A busca da sofisticação é um dos objetivos de Sandro,
que não quer apenas tornar suas marcas mais conhecidas, mas também
disputar clientes no embate direto com Avon, Natura e O Boticário. Para
2018, o investimento em marketing deverá ser bem mais pesado. Uma nova
agência de publicidade já foi contratada para reposicionar a marca e
“furar” o bloqueio para conquistar a classe A.
Marketing. Muita gente, quando ouve
falar em marketing multinível (ou de rede), logo pensa num esquema de
pirâmide – em que a “corrente” de pessoas uma hora se quebra, causando
prejuízos aos últimos entrantes. Na definição de economistas, porém, um
negócio se caracteriza como pirâmide quando sua renda vem mais da
captação de revendedores do que da venda de produtos.

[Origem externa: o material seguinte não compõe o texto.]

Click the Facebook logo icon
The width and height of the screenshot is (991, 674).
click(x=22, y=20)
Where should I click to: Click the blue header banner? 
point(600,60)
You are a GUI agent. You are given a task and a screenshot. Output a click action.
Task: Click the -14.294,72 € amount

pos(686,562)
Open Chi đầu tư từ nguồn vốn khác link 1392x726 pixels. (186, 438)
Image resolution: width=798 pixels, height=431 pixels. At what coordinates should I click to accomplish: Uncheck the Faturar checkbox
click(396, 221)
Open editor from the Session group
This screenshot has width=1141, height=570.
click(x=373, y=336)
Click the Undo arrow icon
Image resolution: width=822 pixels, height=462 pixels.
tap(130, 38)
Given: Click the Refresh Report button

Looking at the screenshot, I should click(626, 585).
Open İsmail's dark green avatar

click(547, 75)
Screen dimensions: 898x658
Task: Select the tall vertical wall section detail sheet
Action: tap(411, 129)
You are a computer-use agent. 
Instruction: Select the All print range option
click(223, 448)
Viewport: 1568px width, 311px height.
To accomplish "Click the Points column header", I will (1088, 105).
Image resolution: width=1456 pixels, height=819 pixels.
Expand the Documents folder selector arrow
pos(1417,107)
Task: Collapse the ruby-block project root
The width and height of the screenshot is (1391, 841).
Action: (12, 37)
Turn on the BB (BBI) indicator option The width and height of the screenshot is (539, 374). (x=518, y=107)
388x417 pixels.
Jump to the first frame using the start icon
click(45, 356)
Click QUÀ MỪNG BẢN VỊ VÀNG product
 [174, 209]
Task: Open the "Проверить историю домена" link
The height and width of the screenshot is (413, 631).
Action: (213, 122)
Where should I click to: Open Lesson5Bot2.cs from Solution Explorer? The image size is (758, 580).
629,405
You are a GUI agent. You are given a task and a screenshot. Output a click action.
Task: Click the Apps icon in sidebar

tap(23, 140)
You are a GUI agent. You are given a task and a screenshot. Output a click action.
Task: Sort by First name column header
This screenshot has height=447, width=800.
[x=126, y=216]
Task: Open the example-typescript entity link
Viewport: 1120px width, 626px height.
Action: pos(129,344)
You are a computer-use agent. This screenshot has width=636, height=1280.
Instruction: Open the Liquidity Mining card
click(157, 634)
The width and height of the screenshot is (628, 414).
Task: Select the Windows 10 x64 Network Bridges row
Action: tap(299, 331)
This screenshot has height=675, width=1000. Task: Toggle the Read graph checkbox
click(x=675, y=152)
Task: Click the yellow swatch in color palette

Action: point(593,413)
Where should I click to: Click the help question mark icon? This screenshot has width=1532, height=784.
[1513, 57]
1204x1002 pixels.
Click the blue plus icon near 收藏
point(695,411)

No Brasil, há alguns casos de experiências malsucedidas
no marketing de rede, incluindo a Amway, nos anos 1990. O consultor
Marcelo Pinheiro, da Direct Biz, diz que a americana talvez tenha
chegado ao País cedo demais, quando ainda não existia uma cultura
empreendedora por aqui. “O negócio ruiu porque todo mundo recrutou gente
para trabalhar, mas ninguém vendia nada.” Segundo Pinheiro, há casos
extremos, como a Telexfree e a BBom (de alarmes de carros), que captavam
consultores para vender produtos que não existiam em quantidade
suficiente para atender à demanda gerada.
Nos EUA, uma empresa com décadas de tradição no
marketing multinível teve a reputação colocada em xeque. O investidor
Bill Ackman apostou US$ 1 bilhão na falência da Herbalife, de
suplementos e shakes para emagrecimento, que classificava como uma
pirâmide.
A saga é mostrada no documentário Betting on Zero
(disponível no Netflix), que mostra uma vida nababesca de alguns
consultores e prejuízos que o negócio teria deixado, especialmente em
comunidades de imigrantes latino-americanos. Apesar do barulho de
Ackman, a Herbalife segue em frente – suas ações hoje são negociadas a
US$ 68, não muito abaixo da máxima histórica de US$ 81,80.